----- Information provided

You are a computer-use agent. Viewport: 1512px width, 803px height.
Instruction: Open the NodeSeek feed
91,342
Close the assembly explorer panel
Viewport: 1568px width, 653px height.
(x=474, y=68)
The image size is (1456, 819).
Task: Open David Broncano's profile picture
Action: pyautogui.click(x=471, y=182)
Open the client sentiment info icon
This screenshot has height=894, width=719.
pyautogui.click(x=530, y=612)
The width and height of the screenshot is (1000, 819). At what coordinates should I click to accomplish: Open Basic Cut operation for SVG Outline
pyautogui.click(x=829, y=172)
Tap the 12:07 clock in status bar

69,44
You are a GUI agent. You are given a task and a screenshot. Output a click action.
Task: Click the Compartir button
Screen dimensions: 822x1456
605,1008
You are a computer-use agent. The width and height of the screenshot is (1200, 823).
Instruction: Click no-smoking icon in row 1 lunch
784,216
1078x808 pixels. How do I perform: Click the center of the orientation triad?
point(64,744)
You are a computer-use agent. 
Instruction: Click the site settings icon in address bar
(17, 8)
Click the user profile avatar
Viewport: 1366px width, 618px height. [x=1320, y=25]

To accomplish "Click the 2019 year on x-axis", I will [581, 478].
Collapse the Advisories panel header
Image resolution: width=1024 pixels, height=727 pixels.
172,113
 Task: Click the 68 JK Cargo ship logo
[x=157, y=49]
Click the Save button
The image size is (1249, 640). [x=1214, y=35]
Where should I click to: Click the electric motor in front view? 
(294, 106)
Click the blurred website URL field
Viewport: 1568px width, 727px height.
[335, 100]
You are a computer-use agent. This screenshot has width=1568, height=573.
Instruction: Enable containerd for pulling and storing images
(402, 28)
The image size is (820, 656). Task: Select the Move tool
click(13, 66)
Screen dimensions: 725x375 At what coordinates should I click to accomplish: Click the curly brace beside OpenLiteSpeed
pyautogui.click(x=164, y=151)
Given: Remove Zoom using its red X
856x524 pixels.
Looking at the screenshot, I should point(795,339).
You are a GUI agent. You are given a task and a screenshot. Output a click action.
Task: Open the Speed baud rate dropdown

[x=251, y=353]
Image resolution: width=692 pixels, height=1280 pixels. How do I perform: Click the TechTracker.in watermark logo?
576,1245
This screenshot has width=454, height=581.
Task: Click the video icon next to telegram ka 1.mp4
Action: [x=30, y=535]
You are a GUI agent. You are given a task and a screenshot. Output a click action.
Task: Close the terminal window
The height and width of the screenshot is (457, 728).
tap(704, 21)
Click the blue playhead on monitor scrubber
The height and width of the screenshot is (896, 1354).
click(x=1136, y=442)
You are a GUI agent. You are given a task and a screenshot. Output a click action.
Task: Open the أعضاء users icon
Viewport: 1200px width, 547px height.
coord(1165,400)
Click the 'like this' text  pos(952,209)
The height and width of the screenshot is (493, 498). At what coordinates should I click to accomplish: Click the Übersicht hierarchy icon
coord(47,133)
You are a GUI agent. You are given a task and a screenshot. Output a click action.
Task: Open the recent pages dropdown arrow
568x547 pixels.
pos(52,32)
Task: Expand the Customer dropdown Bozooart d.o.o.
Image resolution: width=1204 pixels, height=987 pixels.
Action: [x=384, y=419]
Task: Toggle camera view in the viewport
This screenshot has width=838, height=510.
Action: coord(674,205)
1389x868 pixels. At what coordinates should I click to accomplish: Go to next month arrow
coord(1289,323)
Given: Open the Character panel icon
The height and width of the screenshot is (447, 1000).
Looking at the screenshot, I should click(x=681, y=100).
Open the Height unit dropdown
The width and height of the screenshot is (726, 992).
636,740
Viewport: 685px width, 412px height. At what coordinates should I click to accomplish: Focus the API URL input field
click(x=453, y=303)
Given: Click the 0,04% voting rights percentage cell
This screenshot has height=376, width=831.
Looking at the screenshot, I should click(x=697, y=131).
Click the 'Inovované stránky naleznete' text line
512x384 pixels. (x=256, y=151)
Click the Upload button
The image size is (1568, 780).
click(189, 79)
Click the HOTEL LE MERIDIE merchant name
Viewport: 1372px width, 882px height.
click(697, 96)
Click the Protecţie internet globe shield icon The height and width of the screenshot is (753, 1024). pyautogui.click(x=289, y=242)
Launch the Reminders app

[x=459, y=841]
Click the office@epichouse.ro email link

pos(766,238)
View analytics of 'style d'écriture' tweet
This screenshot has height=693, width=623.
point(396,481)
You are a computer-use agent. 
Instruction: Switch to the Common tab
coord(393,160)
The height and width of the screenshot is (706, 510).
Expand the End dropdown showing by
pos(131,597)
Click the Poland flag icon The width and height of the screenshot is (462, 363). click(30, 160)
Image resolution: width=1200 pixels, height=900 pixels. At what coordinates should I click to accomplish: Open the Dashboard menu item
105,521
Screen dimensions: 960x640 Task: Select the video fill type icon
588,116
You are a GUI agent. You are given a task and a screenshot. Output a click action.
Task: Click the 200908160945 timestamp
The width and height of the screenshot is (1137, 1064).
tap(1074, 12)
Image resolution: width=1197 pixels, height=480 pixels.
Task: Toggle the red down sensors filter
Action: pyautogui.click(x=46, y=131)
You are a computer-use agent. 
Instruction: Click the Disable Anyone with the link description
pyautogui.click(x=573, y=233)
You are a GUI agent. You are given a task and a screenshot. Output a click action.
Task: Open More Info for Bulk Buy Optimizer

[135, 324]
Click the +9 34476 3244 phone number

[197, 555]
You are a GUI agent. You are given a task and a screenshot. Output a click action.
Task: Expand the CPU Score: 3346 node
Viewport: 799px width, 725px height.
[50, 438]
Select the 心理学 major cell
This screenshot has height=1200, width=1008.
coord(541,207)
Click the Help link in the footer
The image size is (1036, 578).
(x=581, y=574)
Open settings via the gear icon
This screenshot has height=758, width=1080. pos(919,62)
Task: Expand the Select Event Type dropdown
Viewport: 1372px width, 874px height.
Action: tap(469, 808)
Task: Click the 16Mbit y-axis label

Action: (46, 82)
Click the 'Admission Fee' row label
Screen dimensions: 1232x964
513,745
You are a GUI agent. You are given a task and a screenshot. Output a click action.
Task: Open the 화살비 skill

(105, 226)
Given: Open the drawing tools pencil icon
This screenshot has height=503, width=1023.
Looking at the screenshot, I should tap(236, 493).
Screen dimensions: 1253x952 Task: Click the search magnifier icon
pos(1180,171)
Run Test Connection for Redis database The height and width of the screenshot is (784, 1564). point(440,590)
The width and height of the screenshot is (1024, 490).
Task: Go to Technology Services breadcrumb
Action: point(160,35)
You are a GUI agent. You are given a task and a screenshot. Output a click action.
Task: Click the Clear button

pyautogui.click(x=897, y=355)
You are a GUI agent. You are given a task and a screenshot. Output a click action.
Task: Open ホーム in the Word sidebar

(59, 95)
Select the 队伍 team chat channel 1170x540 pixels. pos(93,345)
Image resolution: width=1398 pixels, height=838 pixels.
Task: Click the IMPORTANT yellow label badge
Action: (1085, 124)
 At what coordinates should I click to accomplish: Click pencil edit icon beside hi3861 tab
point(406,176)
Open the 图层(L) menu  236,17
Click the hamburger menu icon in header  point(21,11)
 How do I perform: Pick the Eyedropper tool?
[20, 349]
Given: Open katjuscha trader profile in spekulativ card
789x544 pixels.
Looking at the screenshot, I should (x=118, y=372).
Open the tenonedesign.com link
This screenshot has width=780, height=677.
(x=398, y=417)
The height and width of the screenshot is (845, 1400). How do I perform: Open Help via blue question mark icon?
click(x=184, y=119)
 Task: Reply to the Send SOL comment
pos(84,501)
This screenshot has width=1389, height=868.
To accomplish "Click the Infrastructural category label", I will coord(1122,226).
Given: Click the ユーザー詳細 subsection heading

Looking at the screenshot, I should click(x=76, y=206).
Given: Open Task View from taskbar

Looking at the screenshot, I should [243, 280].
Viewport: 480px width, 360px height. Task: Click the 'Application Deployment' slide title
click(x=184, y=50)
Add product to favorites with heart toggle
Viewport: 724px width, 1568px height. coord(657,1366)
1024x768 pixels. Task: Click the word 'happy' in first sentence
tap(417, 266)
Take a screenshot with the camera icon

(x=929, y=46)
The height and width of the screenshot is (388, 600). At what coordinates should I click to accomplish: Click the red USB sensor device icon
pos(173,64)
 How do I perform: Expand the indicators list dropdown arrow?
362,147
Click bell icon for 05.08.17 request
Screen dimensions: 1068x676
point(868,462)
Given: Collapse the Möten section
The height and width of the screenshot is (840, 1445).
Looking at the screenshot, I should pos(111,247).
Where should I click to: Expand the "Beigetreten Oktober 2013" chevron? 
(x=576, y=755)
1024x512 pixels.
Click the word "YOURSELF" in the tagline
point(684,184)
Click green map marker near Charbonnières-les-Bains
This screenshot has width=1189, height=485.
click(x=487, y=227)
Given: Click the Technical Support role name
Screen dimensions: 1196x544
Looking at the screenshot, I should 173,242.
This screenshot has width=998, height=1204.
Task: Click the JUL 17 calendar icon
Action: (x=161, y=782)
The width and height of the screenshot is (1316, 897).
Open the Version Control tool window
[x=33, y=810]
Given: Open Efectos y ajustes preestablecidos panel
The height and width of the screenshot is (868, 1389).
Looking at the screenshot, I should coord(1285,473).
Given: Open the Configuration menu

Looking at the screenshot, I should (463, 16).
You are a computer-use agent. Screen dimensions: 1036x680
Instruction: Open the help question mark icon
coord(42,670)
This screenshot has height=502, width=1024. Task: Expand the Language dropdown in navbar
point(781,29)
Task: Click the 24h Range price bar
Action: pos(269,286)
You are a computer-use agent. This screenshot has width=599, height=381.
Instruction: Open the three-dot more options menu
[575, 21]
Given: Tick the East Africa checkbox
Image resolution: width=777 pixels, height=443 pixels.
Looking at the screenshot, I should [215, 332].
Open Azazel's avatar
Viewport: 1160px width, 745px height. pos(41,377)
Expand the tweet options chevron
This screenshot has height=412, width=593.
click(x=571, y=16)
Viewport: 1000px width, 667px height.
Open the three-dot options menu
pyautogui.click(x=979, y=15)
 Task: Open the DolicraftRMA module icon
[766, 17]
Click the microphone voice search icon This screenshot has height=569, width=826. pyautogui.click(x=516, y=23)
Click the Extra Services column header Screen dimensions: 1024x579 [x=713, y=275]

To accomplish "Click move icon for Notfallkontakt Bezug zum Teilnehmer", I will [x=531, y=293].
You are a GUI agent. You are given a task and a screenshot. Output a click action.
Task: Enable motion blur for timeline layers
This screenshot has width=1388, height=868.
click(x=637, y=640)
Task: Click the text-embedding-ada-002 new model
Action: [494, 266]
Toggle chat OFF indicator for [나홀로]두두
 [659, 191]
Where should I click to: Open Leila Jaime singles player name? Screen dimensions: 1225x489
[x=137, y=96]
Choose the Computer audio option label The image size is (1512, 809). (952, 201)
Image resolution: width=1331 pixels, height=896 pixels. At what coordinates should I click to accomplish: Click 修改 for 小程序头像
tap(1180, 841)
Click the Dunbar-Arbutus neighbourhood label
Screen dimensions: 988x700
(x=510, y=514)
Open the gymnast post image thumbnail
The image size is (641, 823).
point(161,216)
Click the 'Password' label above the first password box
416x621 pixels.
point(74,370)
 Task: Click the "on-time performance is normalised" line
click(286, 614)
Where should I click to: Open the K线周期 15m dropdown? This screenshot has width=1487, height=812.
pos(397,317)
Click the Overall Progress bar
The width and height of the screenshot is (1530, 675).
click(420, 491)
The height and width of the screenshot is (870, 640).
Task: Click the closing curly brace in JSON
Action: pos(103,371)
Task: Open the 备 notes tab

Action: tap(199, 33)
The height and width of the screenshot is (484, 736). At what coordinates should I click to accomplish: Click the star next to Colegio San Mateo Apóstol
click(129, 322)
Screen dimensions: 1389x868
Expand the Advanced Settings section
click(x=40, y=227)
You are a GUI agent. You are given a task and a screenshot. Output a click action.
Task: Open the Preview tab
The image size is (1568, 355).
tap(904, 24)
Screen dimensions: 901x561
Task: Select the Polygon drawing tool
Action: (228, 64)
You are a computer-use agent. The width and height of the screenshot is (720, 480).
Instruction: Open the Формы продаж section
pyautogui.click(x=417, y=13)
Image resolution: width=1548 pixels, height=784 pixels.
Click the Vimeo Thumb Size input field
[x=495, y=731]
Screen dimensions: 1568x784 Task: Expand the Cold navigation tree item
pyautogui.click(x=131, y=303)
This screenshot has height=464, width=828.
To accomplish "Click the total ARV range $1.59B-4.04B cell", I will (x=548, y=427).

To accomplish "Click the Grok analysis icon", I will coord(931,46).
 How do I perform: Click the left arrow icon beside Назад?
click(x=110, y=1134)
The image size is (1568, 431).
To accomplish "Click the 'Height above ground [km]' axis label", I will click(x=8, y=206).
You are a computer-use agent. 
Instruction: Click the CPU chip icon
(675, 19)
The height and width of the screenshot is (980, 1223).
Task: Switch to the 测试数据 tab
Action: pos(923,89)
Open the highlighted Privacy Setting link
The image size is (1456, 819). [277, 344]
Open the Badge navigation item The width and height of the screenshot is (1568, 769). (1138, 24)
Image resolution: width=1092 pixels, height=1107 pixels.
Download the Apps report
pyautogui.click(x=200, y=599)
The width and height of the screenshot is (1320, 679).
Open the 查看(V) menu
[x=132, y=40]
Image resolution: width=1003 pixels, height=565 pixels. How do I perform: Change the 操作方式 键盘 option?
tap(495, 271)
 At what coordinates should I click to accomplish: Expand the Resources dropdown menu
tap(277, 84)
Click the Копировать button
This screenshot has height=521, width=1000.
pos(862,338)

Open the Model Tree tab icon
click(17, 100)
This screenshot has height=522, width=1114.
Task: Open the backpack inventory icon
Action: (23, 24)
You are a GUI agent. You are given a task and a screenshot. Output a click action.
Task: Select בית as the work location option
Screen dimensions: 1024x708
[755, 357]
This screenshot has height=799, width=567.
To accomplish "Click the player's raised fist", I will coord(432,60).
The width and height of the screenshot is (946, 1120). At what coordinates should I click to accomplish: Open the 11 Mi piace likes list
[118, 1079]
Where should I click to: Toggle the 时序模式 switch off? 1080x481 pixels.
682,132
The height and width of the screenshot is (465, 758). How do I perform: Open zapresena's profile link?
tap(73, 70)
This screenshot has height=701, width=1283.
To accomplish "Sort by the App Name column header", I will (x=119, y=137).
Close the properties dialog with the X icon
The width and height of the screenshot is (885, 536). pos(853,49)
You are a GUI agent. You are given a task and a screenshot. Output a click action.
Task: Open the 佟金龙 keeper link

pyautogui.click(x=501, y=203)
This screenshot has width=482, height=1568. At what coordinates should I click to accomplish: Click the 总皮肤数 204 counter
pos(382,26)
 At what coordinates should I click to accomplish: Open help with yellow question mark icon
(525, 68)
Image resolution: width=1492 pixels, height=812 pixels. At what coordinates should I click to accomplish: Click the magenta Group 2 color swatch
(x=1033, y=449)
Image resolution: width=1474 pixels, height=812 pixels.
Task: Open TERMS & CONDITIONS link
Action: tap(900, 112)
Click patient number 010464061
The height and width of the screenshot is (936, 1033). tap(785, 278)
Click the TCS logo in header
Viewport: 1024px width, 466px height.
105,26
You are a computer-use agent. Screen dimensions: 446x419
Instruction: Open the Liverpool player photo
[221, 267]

----------

What is needed ::
Rewrite the data starting at its first line and ending at the line containing "pyautogui.click(x=164, y=151)", replacing "Instruction" with "Directive" and leaving everything else unchanged.

Finished task ::
You are a computer-use agent. Viewport: 1512px width, 803px height.
Directive: Open the NodeSeek feed
91,342
Close the assembly explorer panel
Viewport: 1568px width, 653px height.
(x=474, y=68)
The image size is (1456, 819).
Task: Open David Broncano's profile picture
Action: pyautogui.click(x=471, y=182)
Open the client sentiment info icon
This screenshot has height=894, width=719.
pyautogui.click(x=530, y=612)
The width and height of the screenshot is (1000, 819). At what coordinates should I click to accomplish: Open Basic Cut operation for SVG Outline
pyautogui.click(x=829, y=172)
Tap the 12:07 clock in status bar

69,44
You are a GUI agent. You are given a task and a screenshot. Output a click action.
Task: Click the Compartir button
Screen dimensions: 822x1456
605,1008
You are a computer-use agent. The width and height of the screenshot is (1200, 823).
Directive: Click no-smoking icon in row 1 lunch
784,216
1078x808 pixels. How do I perform: Click the center of the orientation triad?
point(64,744)
You are a computer-use agent. 
Directive: Click the site settings icon in address bar
(17, 8)
Click the user profile avatar
Viewport: 1366px width, 618px height. [x=1320, y=25]

To accomplish "Click the 2019 year on x-axis", I will [581, 478].
Collapse the Advisories panel header
Image resolution: width=1024 pixels, height=727 pixels.
172,113
 Task: Click the 68 JK Cargo ship logo
[x=157, y=49]
Click the Save button
The image size is (1249, 640). [x=1214, y=35]
Where should I click to: Click the electric motor in front view? 
(294, 106)
Click the blurred website URL field
Viewport: 1568px width, 727px height.
[335, 100]
You are a computer-use agent. This screenshot has width=1568, height=573.
Directive: Enable containerd for pulling and storing images
(402, 28)
The image size is (820, 656). Task: Select the Move tool
click(13, 66)
Screen dimensions: 725x375 At what coordinates should I click to accomplish: Click the curly brace beside OpenLiteSpeed
pyautogui.click(x=164, y=151)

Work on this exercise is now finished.